◆ **TASK ITEM**:
The answer is to be an exact copy of the lines below running from the line with "Click the 'Feldname' column header" down to the line with "Task: Select the Time(UTC) column header", both ends included, and nothing more.
======== SUPPLIED DATA
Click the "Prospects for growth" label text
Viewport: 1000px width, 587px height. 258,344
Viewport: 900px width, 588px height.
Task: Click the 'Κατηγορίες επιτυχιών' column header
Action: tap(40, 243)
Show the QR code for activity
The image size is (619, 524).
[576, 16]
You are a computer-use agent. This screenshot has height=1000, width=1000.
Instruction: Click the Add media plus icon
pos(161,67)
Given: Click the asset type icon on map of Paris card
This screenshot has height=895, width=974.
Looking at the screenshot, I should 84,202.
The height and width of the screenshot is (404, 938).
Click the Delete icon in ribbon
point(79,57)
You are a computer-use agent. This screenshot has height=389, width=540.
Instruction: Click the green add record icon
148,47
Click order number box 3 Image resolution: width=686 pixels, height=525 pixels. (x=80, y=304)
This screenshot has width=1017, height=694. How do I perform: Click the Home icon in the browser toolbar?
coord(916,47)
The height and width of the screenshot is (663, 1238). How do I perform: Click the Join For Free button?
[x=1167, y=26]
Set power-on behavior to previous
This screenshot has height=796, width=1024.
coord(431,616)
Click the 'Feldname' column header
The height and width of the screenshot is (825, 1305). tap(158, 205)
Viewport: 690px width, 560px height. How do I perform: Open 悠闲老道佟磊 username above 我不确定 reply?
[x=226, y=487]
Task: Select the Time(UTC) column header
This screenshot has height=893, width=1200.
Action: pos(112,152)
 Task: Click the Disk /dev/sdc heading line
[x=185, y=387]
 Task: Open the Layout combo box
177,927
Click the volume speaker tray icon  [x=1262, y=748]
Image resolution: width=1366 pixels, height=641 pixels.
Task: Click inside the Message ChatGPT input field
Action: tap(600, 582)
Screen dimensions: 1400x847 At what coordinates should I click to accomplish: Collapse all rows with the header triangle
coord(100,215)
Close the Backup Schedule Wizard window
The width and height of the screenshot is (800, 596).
================
◆ **WRITTEN REPLY**:
Click the 'Feldname' column header
The height and width of the screenshot is (825, 1305). tap(158, 205)
Viewport: 690px width, 560px height. How do I perform: Open 悠闲老道佟磊 username above 我不确定 reply?
[x=226, y=487]
Task: Select the Time(UTC) column header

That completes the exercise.